▸ **Task requirements**
Where the word "header" appears in a line below, copy the whole line.

▸ **Listed entries**
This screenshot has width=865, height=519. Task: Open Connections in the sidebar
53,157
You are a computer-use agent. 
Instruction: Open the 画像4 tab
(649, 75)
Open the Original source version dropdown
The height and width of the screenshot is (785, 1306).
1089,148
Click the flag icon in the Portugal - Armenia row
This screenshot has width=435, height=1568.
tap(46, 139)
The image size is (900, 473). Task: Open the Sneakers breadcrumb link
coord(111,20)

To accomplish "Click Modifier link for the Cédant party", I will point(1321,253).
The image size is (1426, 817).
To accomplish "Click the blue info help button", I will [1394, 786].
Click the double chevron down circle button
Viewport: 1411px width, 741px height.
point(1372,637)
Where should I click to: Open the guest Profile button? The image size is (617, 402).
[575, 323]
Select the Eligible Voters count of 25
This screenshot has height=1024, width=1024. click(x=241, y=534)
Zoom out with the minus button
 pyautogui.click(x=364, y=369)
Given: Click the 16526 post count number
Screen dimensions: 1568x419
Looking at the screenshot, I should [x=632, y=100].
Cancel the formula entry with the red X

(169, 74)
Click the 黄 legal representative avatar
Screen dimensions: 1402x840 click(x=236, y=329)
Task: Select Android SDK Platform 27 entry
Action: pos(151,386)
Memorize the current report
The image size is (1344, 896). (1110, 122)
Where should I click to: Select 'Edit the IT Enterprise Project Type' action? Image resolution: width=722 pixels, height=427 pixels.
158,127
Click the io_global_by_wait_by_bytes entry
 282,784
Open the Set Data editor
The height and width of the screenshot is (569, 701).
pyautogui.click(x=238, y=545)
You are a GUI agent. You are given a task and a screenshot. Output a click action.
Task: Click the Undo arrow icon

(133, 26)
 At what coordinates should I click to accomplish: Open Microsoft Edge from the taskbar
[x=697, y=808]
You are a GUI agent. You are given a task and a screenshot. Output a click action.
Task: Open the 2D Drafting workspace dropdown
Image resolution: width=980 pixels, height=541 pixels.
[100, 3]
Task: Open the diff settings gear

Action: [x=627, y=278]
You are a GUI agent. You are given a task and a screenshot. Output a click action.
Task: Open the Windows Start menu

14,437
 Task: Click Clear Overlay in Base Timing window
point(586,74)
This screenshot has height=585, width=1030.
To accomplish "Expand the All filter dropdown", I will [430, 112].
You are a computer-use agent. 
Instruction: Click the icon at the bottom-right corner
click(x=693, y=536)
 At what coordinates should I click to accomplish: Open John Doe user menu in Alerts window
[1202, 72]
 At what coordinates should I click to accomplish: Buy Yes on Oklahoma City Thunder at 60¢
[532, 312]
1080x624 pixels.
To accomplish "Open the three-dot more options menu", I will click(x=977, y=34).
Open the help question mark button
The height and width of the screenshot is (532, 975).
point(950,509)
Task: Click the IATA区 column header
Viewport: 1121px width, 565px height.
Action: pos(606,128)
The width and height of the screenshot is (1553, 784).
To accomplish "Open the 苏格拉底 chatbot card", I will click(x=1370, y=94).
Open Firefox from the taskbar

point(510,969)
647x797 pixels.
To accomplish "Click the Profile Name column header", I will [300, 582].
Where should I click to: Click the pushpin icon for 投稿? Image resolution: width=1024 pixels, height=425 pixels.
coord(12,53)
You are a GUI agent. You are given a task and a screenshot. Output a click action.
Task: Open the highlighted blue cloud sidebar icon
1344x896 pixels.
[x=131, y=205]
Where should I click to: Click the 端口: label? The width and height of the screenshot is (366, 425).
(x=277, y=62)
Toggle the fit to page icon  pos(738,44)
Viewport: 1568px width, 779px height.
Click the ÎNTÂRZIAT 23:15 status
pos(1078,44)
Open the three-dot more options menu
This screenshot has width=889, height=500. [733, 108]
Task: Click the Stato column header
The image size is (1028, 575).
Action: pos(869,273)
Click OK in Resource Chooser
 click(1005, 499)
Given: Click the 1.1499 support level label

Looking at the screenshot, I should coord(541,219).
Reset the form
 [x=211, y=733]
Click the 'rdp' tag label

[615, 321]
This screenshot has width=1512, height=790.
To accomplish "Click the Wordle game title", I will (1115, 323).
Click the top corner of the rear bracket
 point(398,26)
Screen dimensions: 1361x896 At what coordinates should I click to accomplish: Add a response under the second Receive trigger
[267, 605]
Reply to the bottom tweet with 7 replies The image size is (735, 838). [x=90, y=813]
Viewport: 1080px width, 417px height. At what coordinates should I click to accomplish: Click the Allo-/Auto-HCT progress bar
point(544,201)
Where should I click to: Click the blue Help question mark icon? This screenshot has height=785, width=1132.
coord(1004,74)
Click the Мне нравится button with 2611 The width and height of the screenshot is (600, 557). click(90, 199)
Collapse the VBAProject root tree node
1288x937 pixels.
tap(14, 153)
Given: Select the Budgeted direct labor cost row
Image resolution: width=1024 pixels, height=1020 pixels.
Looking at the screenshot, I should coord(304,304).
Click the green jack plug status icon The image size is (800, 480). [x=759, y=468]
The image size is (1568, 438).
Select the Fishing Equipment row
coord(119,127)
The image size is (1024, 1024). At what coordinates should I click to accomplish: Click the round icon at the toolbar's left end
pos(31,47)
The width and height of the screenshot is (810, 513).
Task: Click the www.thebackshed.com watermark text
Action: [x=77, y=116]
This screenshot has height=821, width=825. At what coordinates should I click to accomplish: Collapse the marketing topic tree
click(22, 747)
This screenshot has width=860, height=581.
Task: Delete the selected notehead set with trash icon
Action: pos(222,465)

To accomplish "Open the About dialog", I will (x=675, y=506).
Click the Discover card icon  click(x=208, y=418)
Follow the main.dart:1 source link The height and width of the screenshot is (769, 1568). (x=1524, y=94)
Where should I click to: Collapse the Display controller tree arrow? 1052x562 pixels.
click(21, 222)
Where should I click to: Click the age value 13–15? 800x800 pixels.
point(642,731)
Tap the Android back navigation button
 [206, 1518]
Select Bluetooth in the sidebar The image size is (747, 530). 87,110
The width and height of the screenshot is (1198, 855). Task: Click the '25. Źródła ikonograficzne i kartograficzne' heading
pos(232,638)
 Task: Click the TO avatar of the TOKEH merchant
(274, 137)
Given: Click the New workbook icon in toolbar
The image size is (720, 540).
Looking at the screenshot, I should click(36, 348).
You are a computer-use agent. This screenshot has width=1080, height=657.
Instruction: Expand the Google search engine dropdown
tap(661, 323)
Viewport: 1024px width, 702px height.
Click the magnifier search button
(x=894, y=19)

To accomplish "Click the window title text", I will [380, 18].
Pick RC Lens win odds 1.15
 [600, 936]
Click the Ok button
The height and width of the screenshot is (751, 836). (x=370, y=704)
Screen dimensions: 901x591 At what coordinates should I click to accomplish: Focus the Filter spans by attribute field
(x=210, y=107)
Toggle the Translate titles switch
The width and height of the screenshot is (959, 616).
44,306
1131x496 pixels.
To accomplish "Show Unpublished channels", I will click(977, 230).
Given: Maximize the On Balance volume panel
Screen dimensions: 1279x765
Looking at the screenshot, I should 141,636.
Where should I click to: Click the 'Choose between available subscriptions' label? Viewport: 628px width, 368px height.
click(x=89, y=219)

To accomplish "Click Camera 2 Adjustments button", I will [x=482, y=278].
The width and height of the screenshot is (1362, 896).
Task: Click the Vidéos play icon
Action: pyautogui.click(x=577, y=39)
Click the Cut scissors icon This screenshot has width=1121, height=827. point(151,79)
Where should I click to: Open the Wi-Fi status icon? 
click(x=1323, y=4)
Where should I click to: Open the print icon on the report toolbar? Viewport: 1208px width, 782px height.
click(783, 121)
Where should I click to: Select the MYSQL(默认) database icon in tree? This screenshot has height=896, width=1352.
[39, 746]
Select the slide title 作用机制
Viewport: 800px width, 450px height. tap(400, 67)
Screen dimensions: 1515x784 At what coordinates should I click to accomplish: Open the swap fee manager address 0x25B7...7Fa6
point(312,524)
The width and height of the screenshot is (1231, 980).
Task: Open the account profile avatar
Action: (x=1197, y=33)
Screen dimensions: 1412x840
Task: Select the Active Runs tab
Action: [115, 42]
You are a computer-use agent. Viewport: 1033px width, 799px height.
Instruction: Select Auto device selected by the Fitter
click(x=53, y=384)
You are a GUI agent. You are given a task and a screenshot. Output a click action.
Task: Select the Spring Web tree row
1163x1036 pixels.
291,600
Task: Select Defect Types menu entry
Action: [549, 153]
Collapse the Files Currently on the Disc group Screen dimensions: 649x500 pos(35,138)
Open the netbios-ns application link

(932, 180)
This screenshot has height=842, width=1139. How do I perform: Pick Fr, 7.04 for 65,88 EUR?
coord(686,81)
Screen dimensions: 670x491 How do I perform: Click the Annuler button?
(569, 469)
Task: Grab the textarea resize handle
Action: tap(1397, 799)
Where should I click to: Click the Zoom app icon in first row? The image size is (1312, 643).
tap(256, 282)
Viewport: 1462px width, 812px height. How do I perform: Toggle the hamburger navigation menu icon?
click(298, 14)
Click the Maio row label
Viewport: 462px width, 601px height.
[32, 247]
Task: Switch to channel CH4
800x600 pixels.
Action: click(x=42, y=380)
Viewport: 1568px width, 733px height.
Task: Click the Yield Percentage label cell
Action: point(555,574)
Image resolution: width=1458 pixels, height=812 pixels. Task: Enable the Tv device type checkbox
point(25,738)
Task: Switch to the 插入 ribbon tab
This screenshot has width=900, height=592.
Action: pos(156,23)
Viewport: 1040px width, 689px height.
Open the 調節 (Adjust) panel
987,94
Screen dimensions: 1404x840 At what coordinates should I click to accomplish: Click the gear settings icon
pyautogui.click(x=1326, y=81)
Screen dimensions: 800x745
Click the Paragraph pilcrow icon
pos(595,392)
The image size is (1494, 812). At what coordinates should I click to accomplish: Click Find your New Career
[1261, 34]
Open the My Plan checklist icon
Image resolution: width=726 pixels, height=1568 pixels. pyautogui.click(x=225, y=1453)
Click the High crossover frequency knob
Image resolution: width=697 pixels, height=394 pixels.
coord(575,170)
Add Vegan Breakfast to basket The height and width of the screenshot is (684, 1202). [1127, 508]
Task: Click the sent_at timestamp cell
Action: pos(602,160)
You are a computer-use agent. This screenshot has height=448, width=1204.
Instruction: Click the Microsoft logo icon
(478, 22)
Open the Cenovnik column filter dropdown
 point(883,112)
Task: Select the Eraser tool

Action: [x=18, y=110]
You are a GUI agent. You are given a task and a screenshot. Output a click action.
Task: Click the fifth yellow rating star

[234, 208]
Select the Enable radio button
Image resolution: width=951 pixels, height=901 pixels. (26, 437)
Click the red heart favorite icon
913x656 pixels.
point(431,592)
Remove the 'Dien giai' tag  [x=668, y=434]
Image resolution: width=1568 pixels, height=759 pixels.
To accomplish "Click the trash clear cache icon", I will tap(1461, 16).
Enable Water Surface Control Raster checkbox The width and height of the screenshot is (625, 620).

▸ **Response to the exercise**
Task: Click the IATA区 column header
To accomplish "Click the Profile Name column header", I will [300, 582].
Task: Click the Stato column header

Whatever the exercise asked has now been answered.